We are neither talking about “every group in this era” nor a rabbit hole of “arguments about what tilted the balance of that election.” We are speaking specifically about the quality of journalism — or lack thereof — and what lessons we should or could have learned from that period. Frankly, it’s tiring to have to keep repeating that fact to industry leaders. They seem to grasp that growing distrust in media is maybe a result of Trump supporters feeling left out or maligned but seem to find it harder to grasp that the types of decisions we made in 2016 also convinced a huge portion of our audience on the other side of the aisle to trust us less.

The Times should be open to re-examining their editorial decisions. Despite the ill-fitting “liberal media” label conservative critics use, The Times has made 11th-hour decisions that have helped the last two Republican nominees win the presidency. Its coverage of the Comey letter was only one such instance. During the 2004 election cycle, editors at The Times decided to hold a bombshell story about a secret warrantless spying program only to publish after Bush had been re-elected. That came on the heels of its much-maligned coverage of Iraq and whether the country had weapons of mass destruction.

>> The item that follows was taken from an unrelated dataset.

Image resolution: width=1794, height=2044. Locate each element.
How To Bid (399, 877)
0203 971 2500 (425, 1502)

Again, if the decisions are journalistically-sound, as journalists we should be willing to live with the results. The quality of those decisions is what’s being debated. Despite claims by critics, mainstream media largely did a solid job covering the Hunter Biden story by not overplaying claims that remain unverified. But maybe the ultimate test is coming in 2024. The GOP frontrunner, Donald Trump, is already facing criminal charges, may face even more, and might be on trial during the heart of the general election. The principles we did not apply well to Hillary Clinton’s campaign must be applied to Trump: no trumpeting of 11th-hour investigations or even unproven charges. That does not mean giving into the screams of motivated actors who will want us to not report on important Trump developments when we should. It will require an unprecedented balancing act.

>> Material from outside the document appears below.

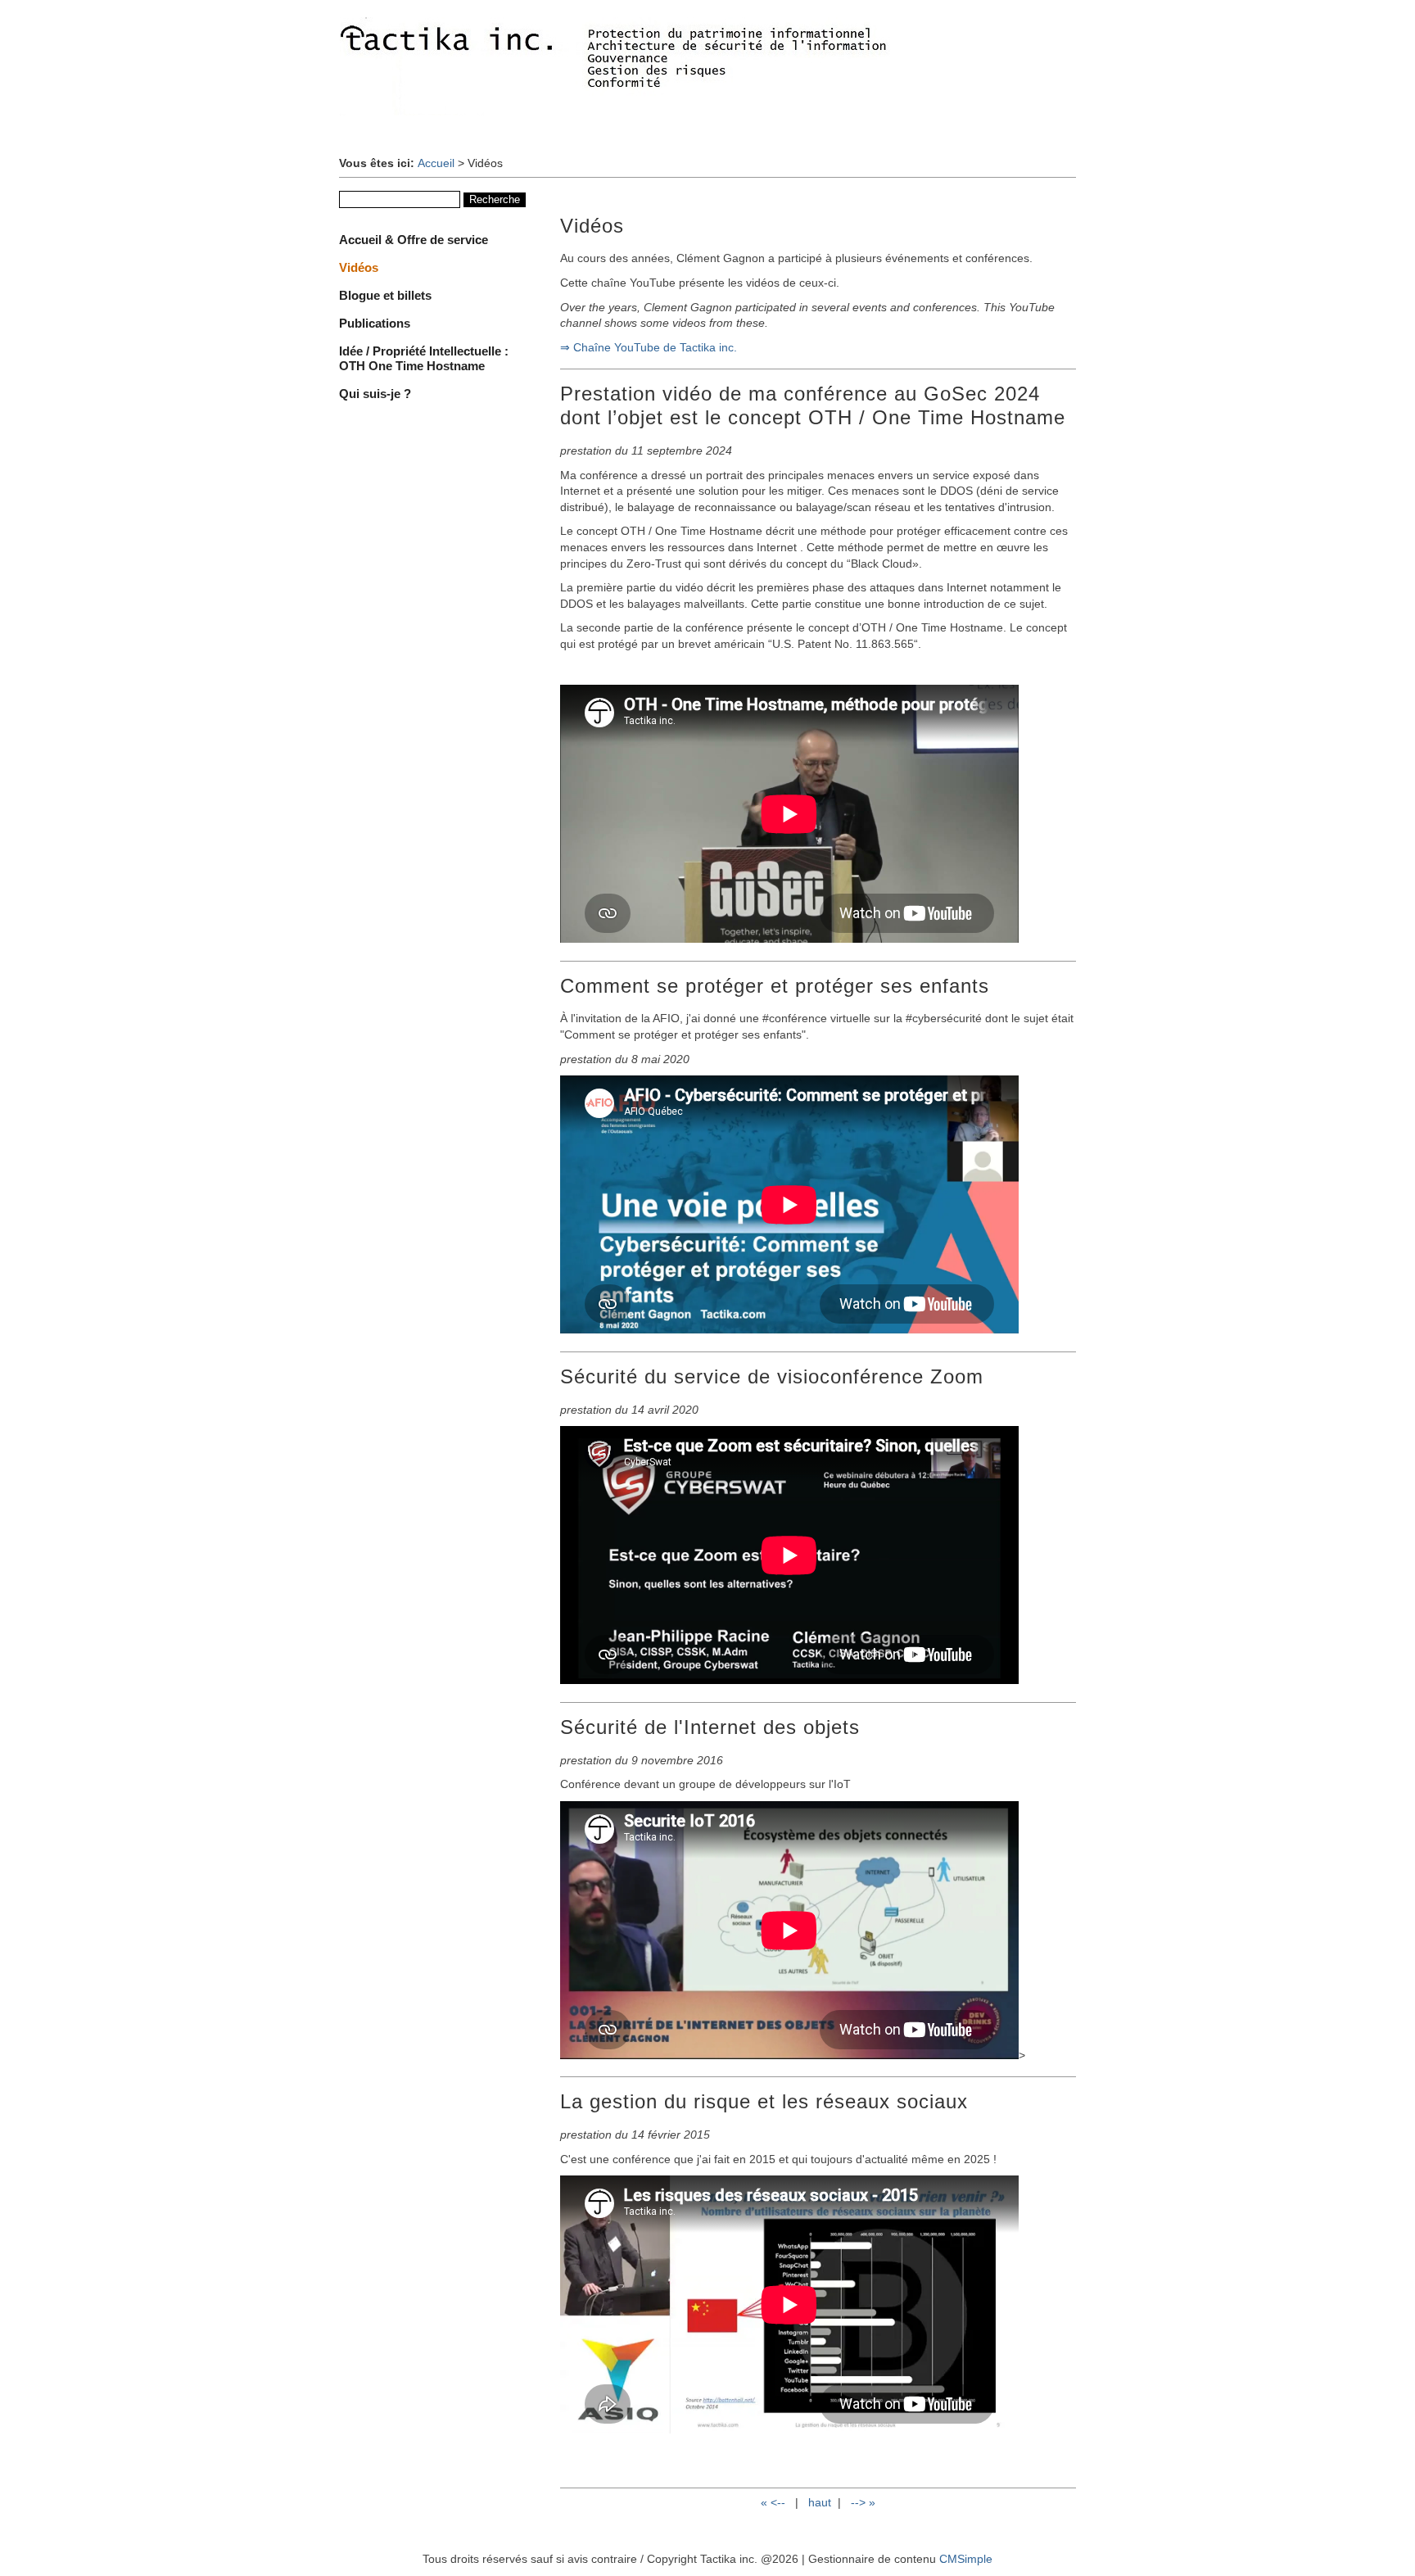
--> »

Internal newsroom debates will be crucial, and it would be foolhardy to ignore the concerns of colleagues with whom we disagree. That’s also why the warrantless spying decision The Times made is more defensible than its handling of WikiLeaks, at least from afar.

Though holding that story until after the 2004 election helped a Republican presidential candidate just as a hyper focus on Clinton’s emails did, it possibly was just a good-faith disagreement between editors and reporters — the kind of dispute that is commonplace in our industry and is healthy even.

The reporter believes a piece is ready for publication. The editor disagrees. The editor gets to make the call, right or wrong. I’ve been on both ends of such decisions. Though always uncomfortable, they are easier to swallow when there’s trust within the newsroom. I worked on a months-long investigation of the child protection arm of the South Carolina Department of Social Services. It was published as a multi-day series. I was able to convince a well-placed source to give me access to a trove of verified documents that confirmed much of my findings. After earnestly considering my opinion, my editor decided against using any of the documents because the source wouldn’t agree to going on the record. I strongly disagreed with her and still do. But I also strongly respected her decision, and still do, because I knew she was simply adhering to a long-held principle about the use of unnamed sources she had made clear a thousand times over before that investigation. Because I trusted her.

It’s easier to trust editors and industry executives who are willing to earnestly listen to the arguments we are making about journalistic decisions instead of those who, intentionally or not, caricature us.